#### [CHALLENGE 1]
Summarize the news item on promoting Burkina Faso's culture in Berlin in two sentences.

#### [QUOTED TEXT]
-- START --

Africa

Promoting Burkina Faso’s Culture in Berlin

Art as Cultural Diplomacy

May 31st, 2019
Yerang Jang, News from Berlin
20190531_Promoting Burkina Faso.jpg

The Embassy of Burkina Faso in Berlin will have a film screening called “Burkinabè Rising: the art of resistance in Burkina Faso(2018)” and a music concert in Kulturfabrik Moabit on Saturday June 15, 2019.

“Burkinabè Rising”, a documentary from director Iara Lee, showcases creative nonviolent resistance in Burkina Faso. A small, landlocked country in West Africa, Burkina Faso is home to a vibrant community of artists and engaged citizens, who provide an example of the type of political change that can be achieved when people come together. It is an inspiration, not only to the rest of Africa but also to the rest of the world.

Iara Lee, a Brazilian of Korean descent, is an activist, filmmaker, and founder/director of the Cultures of Resistance Network, an organization that promotes global solidarity and connects and supports agitators, educators, farmers, and artists to build a more just and peaceful world through creative resistance and nonviolent action!

Through music, film, ecology, visual art, and architecture, the people featured in this film are carrying on the revolutionary spirit of Thomas Sankara. After assuming the presidency in 1983, Sankara was killed in a 1987 coup d'état led by his friend and close advisor Blaise Compaoré, who subsequently ruled the country as an autocrat for twenty-seven years. In October 2014 a massive popular insurrection led to his removal. Today, the spirit of resistance is mightier than ever in Burkina Faso.

-- END --

#### [CHALLENGE 2]
Quote the part of the entries that opens with the line containing "is (1366, 726)." and closes with the line containing "This screenshot has width=1920, height=1080. I", with both of those lines included.

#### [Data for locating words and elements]
-- START --

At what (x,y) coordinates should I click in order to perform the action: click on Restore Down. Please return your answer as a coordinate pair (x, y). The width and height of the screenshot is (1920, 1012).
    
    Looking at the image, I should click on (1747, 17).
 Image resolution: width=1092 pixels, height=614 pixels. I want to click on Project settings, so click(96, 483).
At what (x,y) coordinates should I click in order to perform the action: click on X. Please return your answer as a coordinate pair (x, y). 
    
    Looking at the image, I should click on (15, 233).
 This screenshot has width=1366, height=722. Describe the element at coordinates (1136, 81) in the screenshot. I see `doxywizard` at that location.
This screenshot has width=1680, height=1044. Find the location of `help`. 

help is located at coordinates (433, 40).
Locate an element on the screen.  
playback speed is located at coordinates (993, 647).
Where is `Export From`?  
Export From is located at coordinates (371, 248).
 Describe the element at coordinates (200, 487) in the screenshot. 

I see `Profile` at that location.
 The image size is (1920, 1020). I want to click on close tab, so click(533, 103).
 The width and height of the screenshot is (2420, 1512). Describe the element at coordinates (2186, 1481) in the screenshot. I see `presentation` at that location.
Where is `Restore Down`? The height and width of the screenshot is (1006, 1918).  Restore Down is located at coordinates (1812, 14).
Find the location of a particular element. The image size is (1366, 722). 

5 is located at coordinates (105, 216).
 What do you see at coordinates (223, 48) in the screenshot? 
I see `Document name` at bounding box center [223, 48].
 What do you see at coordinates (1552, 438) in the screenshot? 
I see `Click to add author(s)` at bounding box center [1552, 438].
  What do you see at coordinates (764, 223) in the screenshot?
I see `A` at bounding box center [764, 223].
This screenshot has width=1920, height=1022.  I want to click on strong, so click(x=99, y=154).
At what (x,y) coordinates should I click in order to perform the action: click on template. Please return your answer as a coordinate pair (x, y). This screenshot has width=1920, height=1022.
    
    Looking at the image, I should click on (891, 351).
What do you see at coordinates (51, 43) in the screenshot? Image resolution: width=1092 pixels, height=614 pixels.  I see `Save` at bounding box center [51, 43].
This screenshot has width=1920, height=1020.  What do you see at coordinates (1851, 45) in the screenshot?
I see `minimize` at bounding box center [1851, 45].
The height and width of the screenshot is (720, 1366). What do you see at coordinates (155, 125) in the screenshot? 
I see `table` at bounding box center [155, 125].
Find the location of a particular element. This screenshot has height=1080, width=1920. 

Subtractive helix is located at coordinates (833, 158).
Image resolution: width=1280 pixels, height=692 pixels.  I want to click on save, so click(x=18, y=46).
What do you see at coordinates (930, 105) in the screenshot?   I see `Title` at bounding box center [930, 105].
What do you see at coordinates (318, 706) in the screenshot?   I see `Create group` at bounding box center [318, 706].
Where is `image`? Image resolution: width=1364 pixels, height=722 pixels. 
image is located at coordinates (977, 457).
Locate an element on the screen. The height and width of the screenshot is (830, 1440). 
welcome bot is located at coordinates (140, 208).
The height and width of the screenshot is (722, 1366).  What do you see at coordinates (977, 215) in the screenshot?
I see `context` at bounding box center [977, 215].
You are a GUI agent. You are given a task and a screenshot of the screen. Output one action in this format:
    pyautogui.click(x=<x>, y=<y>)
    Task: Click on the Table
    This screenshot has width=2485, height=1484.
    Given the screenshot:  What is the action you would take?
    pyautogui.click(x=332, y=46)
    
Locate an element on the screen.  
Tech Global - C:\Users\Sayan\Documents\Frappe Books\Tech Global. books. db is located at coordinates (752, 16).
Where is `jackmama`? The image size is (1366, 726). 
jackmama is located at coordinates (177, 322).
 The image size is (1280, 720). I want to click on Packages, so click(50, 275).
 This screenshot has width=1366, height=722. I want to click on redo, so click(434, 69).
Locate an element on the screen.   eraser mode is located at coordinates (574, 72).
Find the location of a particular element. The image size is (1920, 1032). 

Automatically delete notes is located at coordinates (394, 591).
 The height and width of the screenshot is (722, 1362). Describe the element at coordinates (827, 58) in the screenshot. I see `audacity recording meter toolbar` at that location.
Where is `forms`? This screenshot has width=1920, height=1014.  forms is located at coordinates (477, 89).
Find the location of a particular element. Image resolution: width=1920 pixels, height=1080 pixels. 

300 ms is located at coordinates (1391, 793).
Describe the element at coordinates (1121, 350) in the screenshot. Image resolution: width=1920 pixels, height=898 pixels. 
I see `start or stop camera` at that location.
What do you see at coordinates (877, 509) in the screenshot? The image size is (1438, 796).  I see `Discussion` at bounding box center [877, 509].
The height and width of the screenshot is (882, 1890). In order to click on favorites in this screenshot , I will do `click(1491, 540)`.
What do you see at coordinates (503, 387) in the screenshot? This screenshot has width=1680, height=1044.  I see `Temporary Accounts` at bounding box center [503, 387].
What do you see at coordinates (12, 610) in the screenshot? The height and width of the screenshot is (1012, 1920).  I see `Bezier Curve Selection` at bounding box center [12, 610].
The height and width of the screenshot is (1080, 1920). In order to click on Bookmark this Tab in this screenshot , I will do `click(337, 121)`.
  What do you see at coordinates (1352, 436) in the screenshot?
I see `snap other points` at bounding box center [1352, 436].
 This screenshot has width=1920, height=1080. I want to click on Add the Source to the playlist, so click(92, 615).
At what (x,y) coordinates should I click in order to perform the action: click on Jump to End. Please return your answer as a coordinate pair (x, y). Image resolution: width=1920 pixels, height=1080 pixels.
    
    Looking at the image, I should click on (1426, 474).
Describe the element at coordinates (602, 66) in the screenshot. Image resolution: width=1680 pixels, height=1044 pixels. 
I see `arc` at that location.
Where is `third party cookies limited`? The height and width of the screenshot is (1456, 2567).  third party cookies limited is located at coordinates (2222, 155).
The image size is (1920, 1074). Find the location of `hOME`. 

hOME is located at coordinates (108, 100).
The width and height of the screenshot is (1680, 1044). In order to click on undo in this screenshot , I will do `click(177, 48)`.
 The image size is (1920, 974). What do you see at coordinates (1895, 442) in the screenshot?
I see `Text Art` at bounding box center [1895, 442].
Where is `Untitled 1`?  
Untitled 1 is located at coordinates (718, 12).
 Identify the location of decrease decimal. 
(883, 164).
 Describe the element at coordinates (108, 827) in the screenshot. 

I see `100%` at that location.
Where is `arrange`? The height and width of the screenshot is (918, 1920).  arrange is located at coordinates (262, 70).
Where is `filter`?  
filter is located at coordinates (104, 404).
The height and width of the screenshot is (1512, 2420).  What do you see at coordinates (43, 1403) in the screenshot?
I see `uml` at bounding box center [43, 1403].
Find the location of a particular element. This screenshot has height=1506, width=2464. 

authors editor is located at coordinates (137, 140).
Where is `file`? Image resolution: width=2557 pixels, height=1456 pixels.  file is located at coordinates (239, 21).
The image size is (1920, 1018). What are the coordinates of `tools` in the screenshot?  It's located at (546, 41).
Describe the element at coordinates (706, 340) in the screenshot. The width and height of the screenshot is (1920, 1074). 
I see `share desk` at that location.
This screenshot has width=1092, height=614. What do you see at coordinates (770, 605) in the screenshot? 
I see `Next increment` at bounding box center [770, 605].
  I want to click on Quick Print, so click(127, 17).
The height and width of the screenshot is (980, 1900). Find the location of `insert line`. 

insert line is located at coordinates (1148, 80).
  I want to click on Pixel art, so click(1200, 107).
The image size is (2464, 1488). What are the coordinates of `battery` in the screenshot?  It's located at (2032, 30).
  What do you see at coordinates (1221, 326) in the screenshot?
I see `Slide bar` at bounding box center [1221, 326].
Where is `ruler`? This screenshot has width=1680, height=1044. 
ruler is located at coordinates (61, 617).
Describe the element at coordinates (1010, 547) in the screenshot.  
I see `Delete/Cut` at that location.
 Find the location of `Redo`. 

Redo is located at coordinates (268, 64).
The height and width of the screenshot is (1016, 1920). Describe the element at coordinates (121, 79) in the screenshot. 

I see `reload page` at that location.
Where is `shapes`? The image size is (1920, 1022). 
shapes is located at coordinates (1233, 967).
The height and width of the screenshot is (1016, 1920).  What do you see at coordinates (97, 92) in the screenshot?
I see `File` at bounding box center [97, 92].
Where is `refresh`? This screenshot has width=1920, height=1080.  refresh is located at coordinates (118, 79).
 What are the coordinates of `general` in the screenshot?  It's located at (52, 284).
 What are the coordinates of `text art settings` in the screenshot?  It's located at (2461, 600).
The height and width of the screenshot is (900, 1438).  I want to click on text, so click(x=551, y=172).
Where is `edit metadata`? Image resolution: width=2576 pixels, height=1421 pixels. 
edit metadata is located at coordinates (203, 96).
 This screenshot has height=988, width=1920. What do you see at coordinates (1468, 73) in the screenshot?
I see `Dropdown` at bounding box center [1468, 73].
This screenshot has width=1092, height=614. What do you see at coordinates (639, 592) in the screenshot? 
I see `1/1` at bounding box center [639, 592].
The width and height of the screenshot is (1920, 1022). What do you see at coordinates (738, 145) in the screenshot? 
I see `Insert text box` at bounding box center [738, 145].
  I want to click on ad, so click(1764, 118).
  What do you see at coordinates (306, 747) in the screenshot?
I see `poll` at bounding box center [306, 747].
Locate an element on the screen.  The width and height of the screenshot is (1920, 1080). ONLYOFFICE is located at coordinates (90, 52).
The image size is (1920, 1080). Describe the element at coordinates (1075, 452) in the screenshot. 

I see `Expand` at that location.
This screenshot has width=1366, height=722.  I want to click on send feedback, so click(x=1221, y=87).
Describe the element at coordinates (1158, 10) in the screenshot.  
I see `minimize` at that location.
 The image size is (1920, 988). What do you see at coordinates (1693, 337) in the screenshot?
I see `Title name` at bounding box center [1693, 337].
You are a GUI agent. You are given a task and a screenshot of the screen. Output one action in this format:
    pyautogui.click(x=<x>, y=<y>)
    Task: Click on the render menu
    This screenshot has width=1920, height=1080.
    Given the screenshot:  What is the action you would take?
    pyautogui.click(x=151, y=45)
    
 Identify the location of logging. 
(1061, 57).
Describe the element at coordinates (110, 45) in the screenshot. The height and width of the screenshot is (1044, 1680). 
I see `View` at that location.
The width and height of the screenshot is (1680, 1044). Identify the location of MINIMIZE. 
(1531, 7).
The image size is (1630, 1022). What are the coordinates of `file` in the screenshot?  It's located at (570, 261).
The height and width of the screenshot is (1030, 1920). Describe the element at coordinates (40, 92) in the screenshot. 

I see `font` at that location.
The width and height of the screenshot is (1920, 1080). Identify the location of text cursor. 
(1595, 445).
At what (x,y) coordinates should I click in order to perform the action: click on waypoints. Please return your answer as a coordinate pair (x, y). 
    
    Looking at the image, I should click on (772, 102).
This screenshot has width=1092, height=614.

-- END --

#### [WRITTEN SOLUTION 1]
The Embassy of Burkina Faso in Berlin will hold a screening of the 2018 documentary "Burkinabè Rising: the art of resistance in Burkina Faso" and a music concert at Kulturfabrik Moabit on Saturday, June 15, 2019. The film, by activist and filmmaker Iara Lee, showcases creative nonviolent resistance in Burkina Faso, where the people it features carry on the revolutionary spirit of Thomas Sankara, who was killed in a 1987 coup led by Blaise Compaoré, whose autocratic rule ended with his removal in an October 2014 popular insurrection.

#### [WRITTEN SOLUTION 2]
Where is `jackmama`? The image size is (1366, 726). 
jackmama is located at coordinates (177, 322).
 The image size is (1280, 720). I want to click on Packages, so click(50, 275).
 This screenshot has width=1366, height=722. I want to click on redo, so click(434, 69).
Locate an element on the screen.   eraser mode is located at coordinates (574, 72).
Find the location of a particular element. The image size is (1920, 1032). 

Automatically delete notes is located at coordinates (394, 591).
 The height and width of the screenshot is (722, 1362). Describe the element at coordinates (827, 58) in the screenshot. I see `audacity recording meter toolbar` at that location.
Where is `forms`? This screenshot has width=1920, height=1014.  forms is located at coordinates (477, 89).
Find the location of a particular element. Image resolution: width=1920 pixels, height=1080 pixels. 

300 ms is located at coordinates (1391, 793).
Describe the element at coordinates (1121, 350) in the screenshot. Image resolution: width=1920 pixels, height=898 pixels. 
I see `start or stop camera` at that location.
What do you see at coordinates (877, 509) in the screenshot? The image size is (1438, 796).  I see `Discussion` at bounding box center [877, 509].
The height and width of the screenshot is (882, 1890). In order to click on favorites in this screenshot , I will do `click(1491, 540)`.
What do you see at coordinates (503, 387) in the screenshot? This screenshot has width=1680, height=1044.  I see `Temporary Accounts` at bounding box center [503, 387].
What do you see at coordinates (12, 610) in the screenshot? The height and width of the screenshot is (1012, 1920).  I see `Bezier Curve Selection` at bounding box center [12, 610].
The height and width of the screenshot is (1080, 1920). In order to click on Bookmark this Tab in this screenshot , I will do `click(337, 121)`.
  What do you see at coordinates (1352, 436) in the screenshot?
I see `snap other points` at bounding box center [1352, 436].
 This screenshot has width=1920, height=1080. I want to click on Add the Source to the playlist, so click(92, 615).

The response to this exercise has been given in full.